Initially one may make the connection to shaucha, cleanliness, regarding self-care, kriya, or daily dinacharya practices. However, one must be honest, satya, with themselves about their consistency, which relates to tapas, as well as non-violent, ahimsa, in the application of each practice.
Fundamentally practitioners are studying themselves, svadhyaya. And how their actions and choices in the external world relate to and influence their internal world. The knowledge of these practices stems from ancient wisdom carried to us through millennia of wisdom keepers.
Practitioners learn through the control of their senses and energy, brahmacharya, how to sharpen the mind and cultivate greater awareness within themselves and as they relate to the world as a whole.
The mystery of creation, ishvara pranidhana, becomes more and more apparent as this knowledge is maintained. Through the cleansing of the body, senses and balancing of the mind, spiritual insights are readily available to the dedicated Ayurvedic practitioner.
And this is really the greater purpose of Ayurveda as a whole. To give practitioners a path to understand the relationship between the body and mind as it relates to the world, to heal the body and mind so that spiritual pursuits are possible and successful. The foundational limbs of yoga are presented to assist practitioners in achieving wholesome results from their practice. And to bring awareness to the areas where work needs to take place. Yoga practitioners benefit from the Ayurvedic understanding of right attitude, lifestyle, and personal regimen related to their constitution. The overlapping interconnection and mutual support between the schools becomes even more apparent, easily integrated and useful when comprehensively working with them both.

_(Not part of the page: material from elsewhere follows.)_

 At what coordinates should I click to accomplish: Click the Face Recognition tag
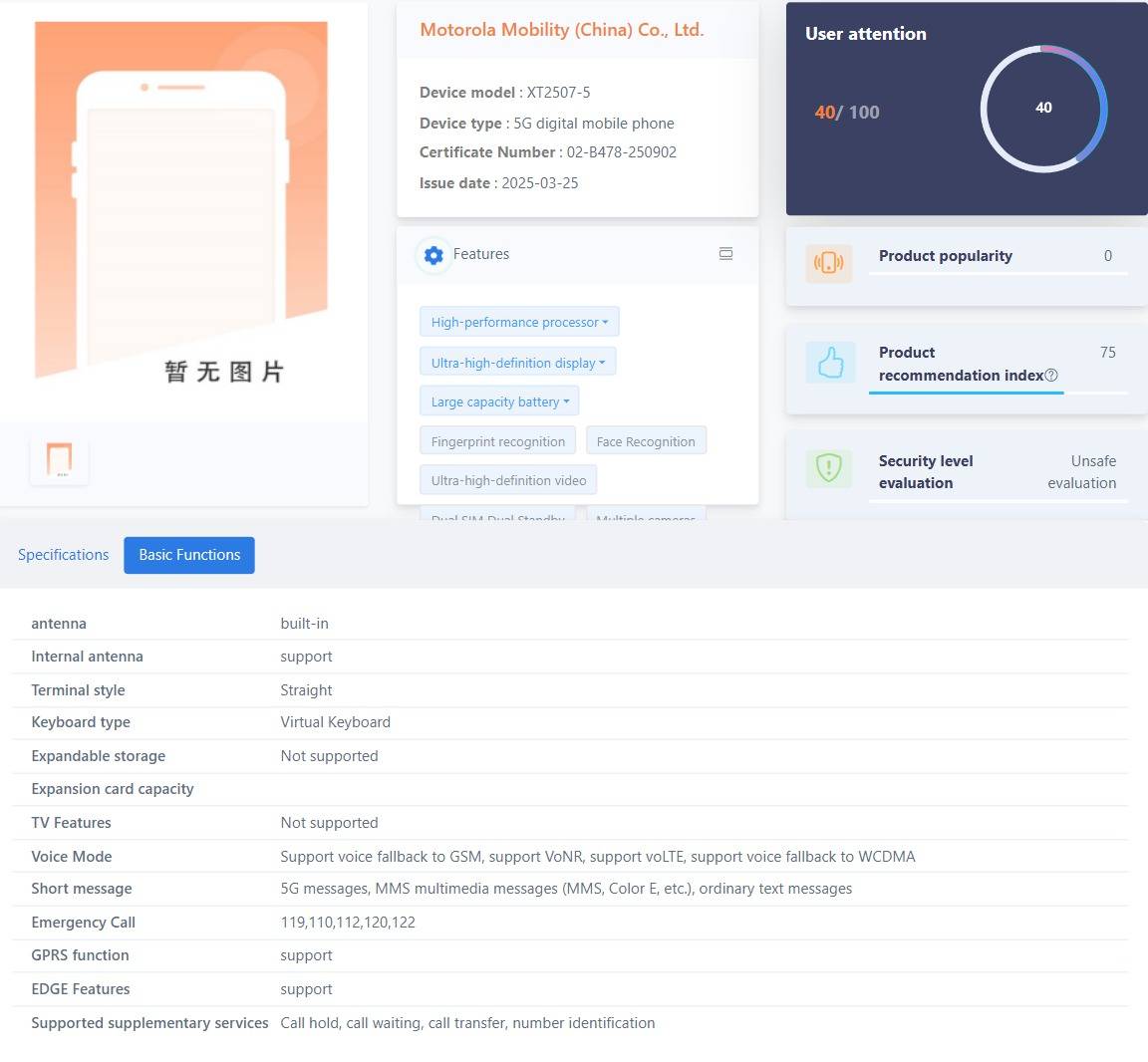pos(646,441)
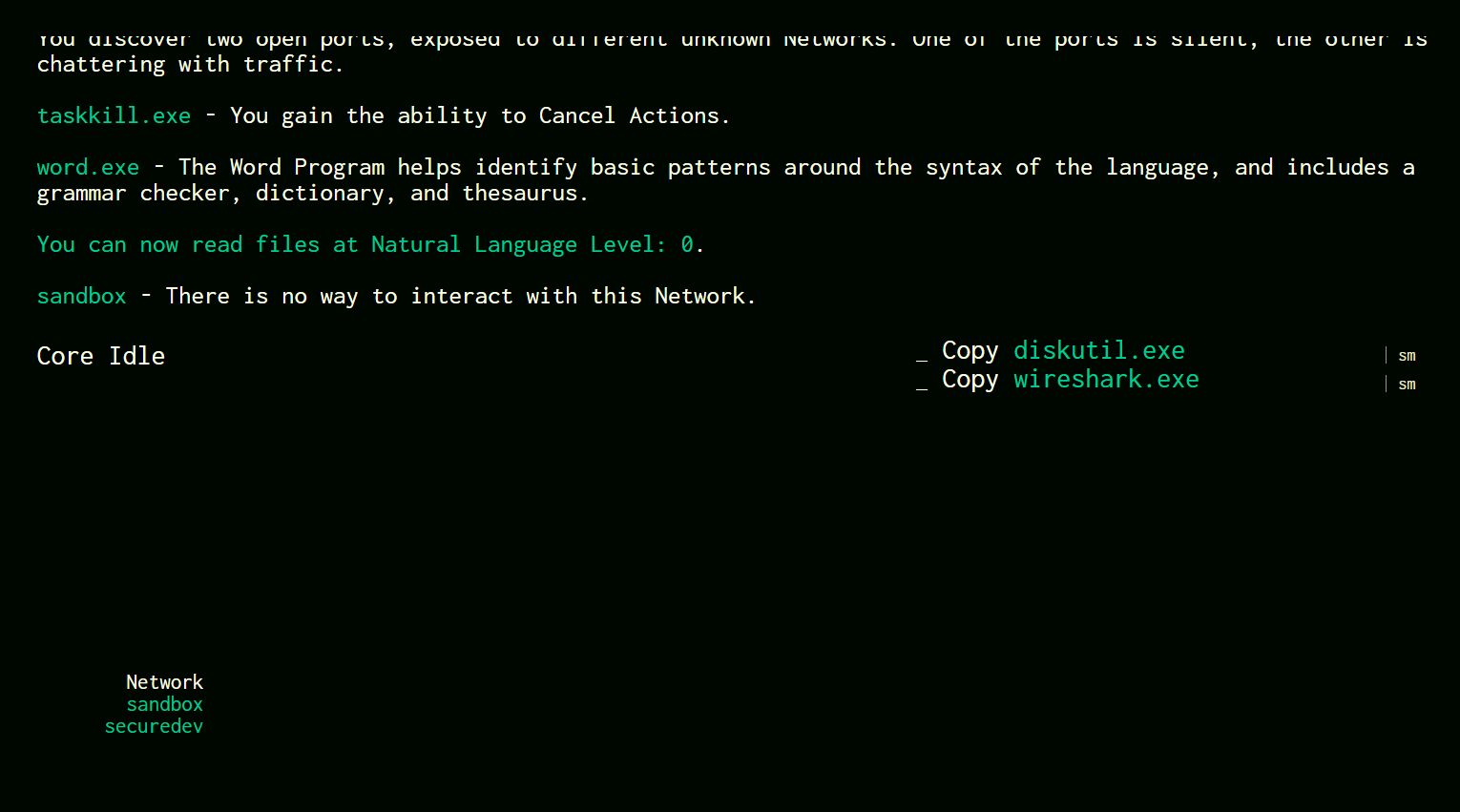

We encourage you to reflect upon your relationship to the yamas and niyamas daily to begin.
Are there any that are regularly challenging or unaddressed? What components come easily? Which ones are more challenging?
Contemplate each yama and niyama individually, as a daily practice to cycle through them three times over the course of a month. Slowly begin expanding elements of each into other arenas of life and you will begin to notice the effect of these integral preliminary practices.